# [Activity]
Here the job is to repeat the listing exactly, but not the pictures in it.

# [Task input]
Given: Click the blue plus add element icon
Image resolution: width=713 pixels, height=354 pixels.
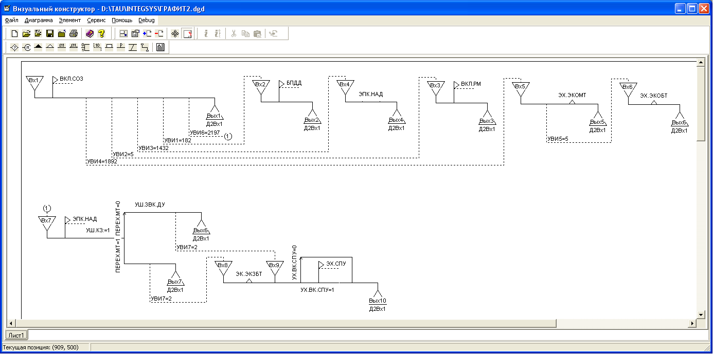Looking at the screenshot, I should (x=147, y=34).
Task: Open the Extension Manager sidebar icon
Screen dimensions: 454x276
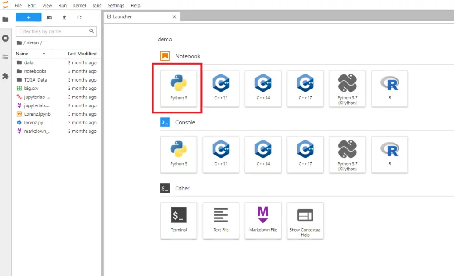Action: click(x=5, y=76)
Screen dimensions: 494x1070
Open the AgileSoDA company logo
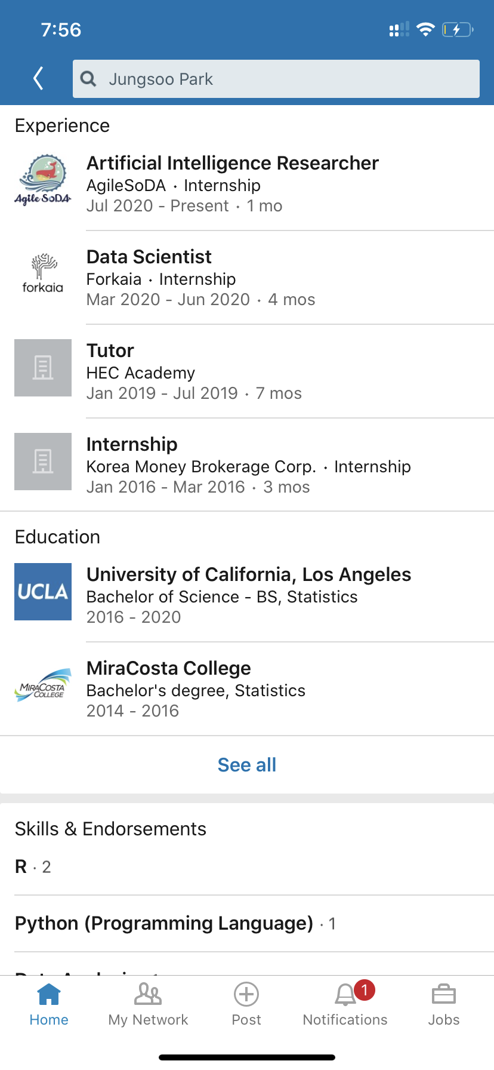point(43,180)
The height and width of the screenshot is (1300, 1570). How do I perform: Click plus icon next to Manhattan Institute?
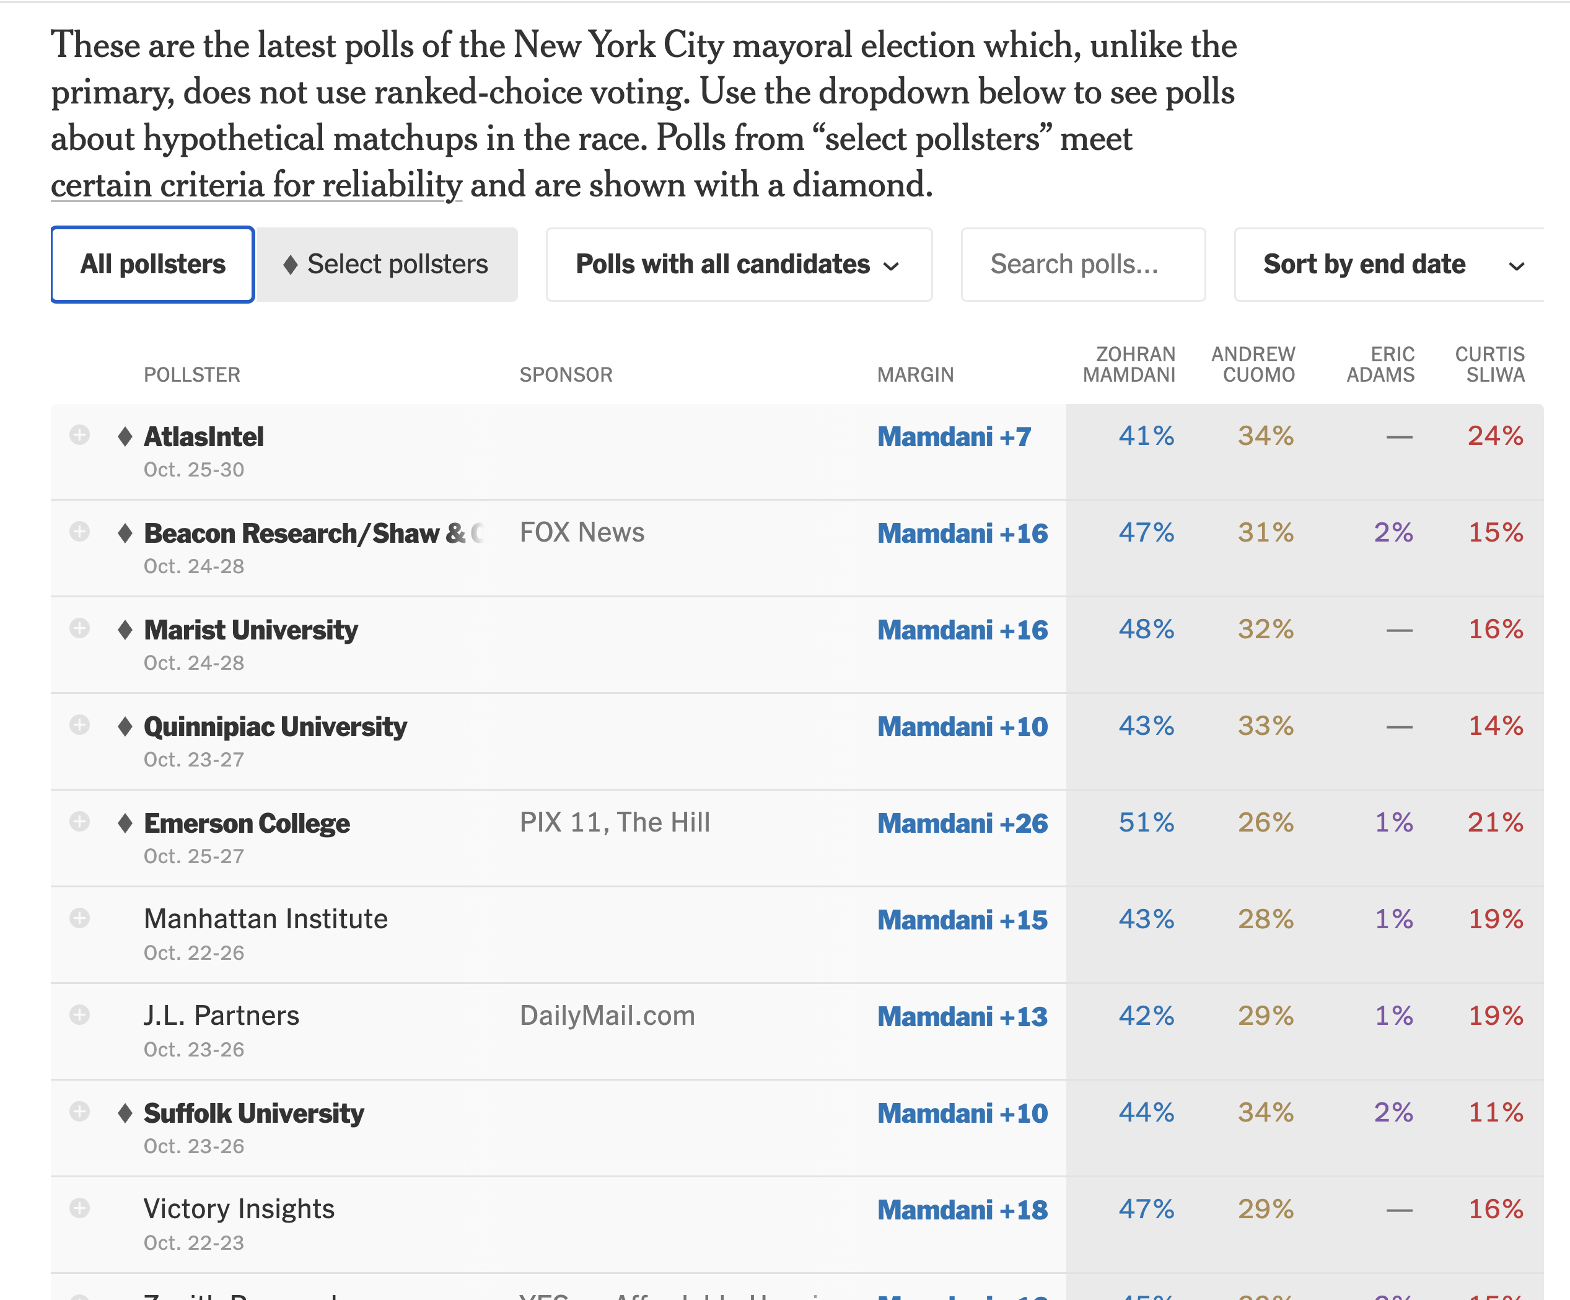point(79,918)
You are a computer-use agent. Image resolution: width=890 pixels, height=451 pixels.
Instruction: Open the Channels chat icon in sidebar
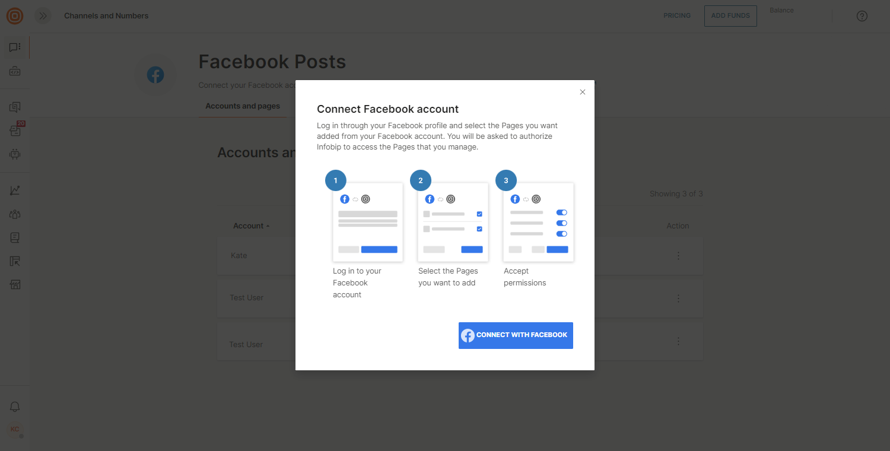pyautogui.click(x=15, y=47)
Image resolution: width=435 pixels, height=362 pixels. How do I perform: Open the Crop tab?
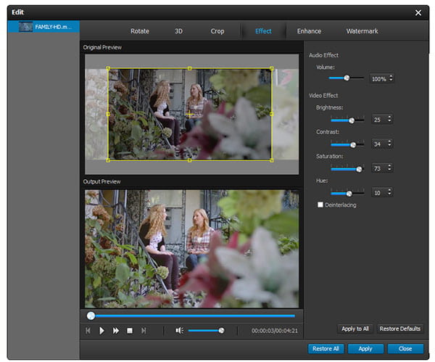pyautogui.click(x=218, y=31)
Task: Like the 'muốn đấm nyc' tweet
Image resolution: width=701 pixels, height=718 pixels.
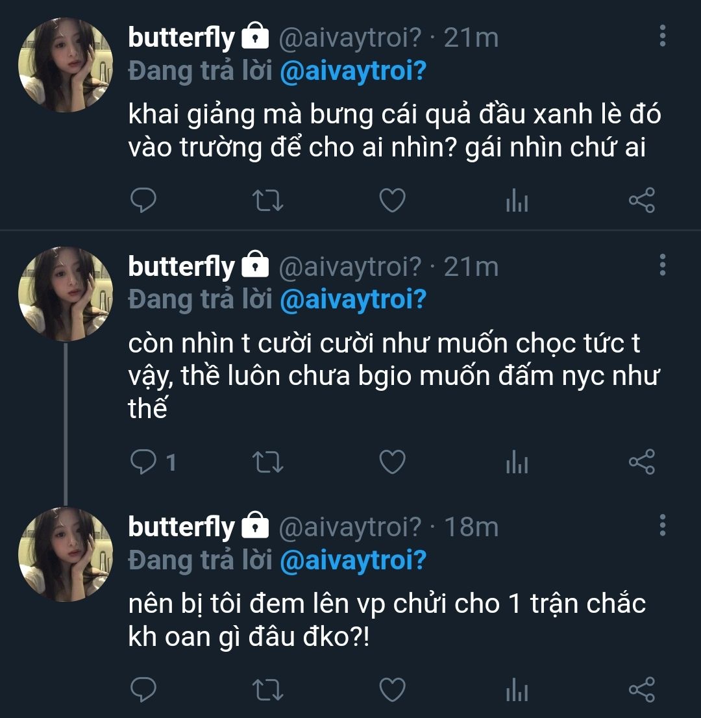Action: point(392,462)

# [Exercise response]
Given: Click the blue plus add element icon
Image resolution: width=713 pixels, height=354 pixels.
Looking at the screenshot, I should (x=147, y=34).
Task: Open the Extension Manager sidebar icon
Screen dimensions: 454x276
Action: click(x=5, y=76)
Screen dimensions: 494x1070
Open the AgileSoDA company logo
point(43,180)
The height and width of the screenshot is (1300, 1570). How do I perform: Click plus icon next to Manhattan Institute?
point(79,918)
You are a computer-use agent. Image resolution: width=890 pixels, height=451 pixels.
Instruction: Open the Channels chat icon in sidebar
pyautogui.click(x=15, y=47)
Image resolution: width=435 pixels, height=362 pixels. How do I perform: Open the Crop tab?
pyautogui.click(x=218, y=31)
Task: Like the 'muốn đấm nyc' tweet
Image resolution: width=701 pixels, height=718 pixels.
Action: point(392,462)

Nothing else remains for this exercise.